Few facts about London’s technology sector are as emblematic of the city’s ambition than the drab name it chose for itself in "Silicon Roundabout".
Whilst California’s Silicon Valley conjures up images of sunshine, optimism and fun, the Old Street junction that the UK’s technology firms are situated around has all the romance of an industrial estate in Slough.
Yet the sense of being in Silicon Valley’s shadow is one that dominates discussion about London’s technology scene. San Francisco and its neighbours are now churning out so many billion-dollar "unicorns" the wags will soon need to find a more common animal to name the club.
On this side of the Atlantic such firms are becoming more common, but are rare enough to justify the term. According to GP Bullhound, a deal-making consultancy for tech entrepreneurs, Europe now has 40 tech unicorns, 17 of which are in the UK.

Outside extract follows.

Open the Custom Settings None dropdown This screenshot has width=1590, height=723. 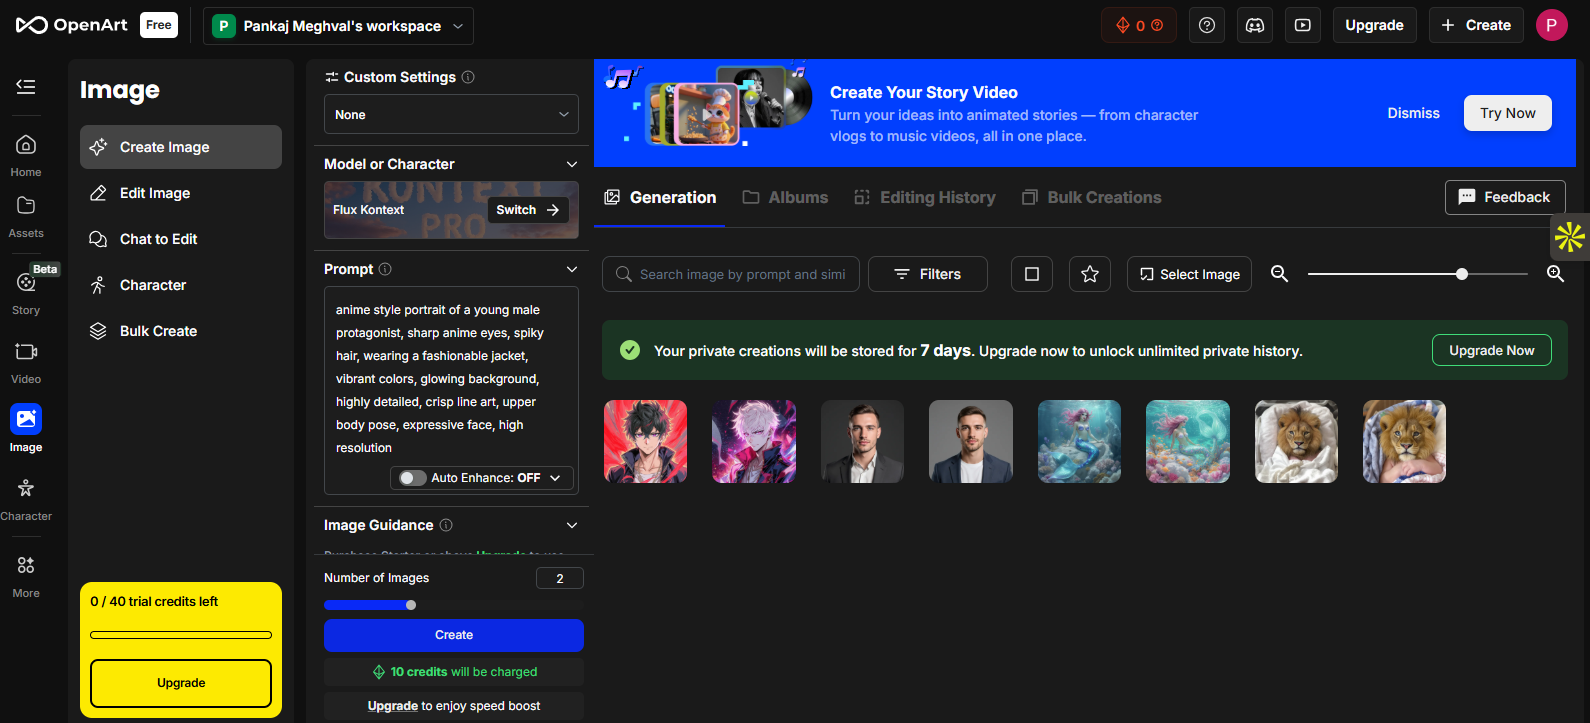451,115
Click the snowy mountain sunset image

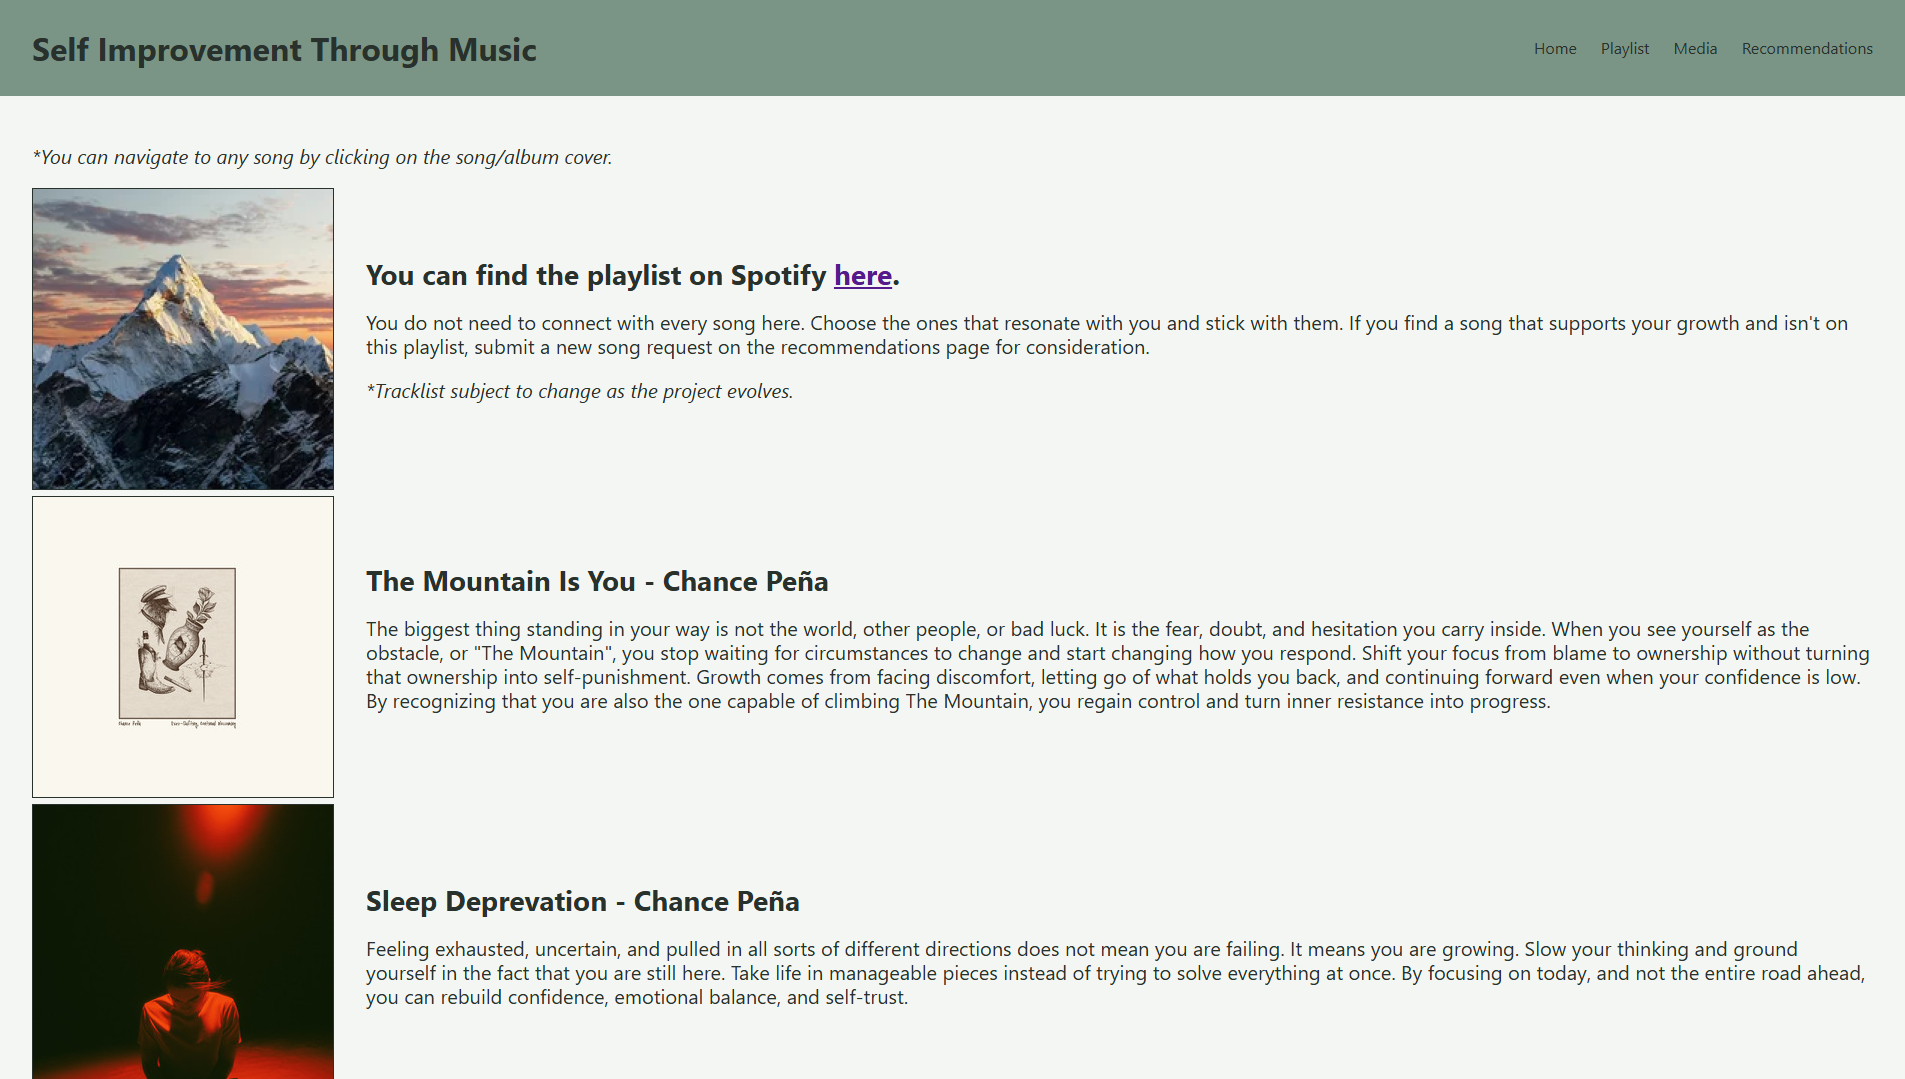pyautogui.click(x=183, y=339)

As Rob Kniaz, former Valley resident and partner of London’s Hoxton Ventures puts it: "Europe has always had a tech scene, but it’s always been smaller because it’s hard to build big companies here."
Despite the lionizing of the lean start-up, economies of scale matter to technology companies. The US, a market of 320 million people with one currency and (mostly) one language, is far friendlier in this regard than the smorgasbord of member states under the EU.
Even with that in mind, London appears in rude health. The City’s storied past in finance has made the place an enticing prospect for fintech start-ups, with the likes of Barclays, HSBC and RBS repeatedly backing accelerator schemes throughout the city.
Unlike the American government, which has often taken a hands-off approach to investment in Silicon Valley, the British government has also rolled out the Enterprise Investment Scheme (EIS) and Seed Enterprise Investment Scheme (SEIS) in the past few years, both of which use tax relief to try and entice investment in small companies.
More than that, back in 2010 the British government made a big push around "Tech City", a limp name for the cluster around the Silicon Roundabout. Since the drive the area has attracted the hackathons, investors and networking events that built the Valley.
Limeys trailing Yanks
One thing that often strikes those travelling between London and California is the exuberance and optimism of the Americans in comparison to the Brits, a distinction that has not gone unnoticed technologists.
"I think here investors might look at numbers and projections and accounts, while in America they look at the bigger picture," said Julian Carter, a founder of EC1 Capital.
Yet he added that one of the benefits of London, and by extension Europe, is that lack of maturity in the investment market. Competition for deals, Carter says, is less ferocious than in Silicon Valley.
London, with its proximity to Oxford and Cambridge and own clutch of universities, is also not lacking for its equivalent to Stanford. Salaries are also a lot lower. By Kniaz’s estimate a starter software engineering role in the UK commands a salary of between £32,000 and £38,000, at least half what one might earn in the Valley.
Those smaller salaries are also reflected in the value of the companies. Whilst Silicon Valley boasts the likes of Uber, which earlier this year claimed a $50bn value, the UK has yet to achieve a "decacorn", the crude new term for a $10bn firm.
For the venture capitalists CBR spoke to such a milestone is not too far away. According to Kniaz, the more money pours in the more talent moves in, the more start-ups are created, and so on. "I see it as a self-reinforcing thing," he said.
Perhaps by the time the first decacorn is born £25m plans to convert Silicon Roundabout into a glamorous square will have come to fruition. Whether "Silicon Square" will take off as a nickname is less certain.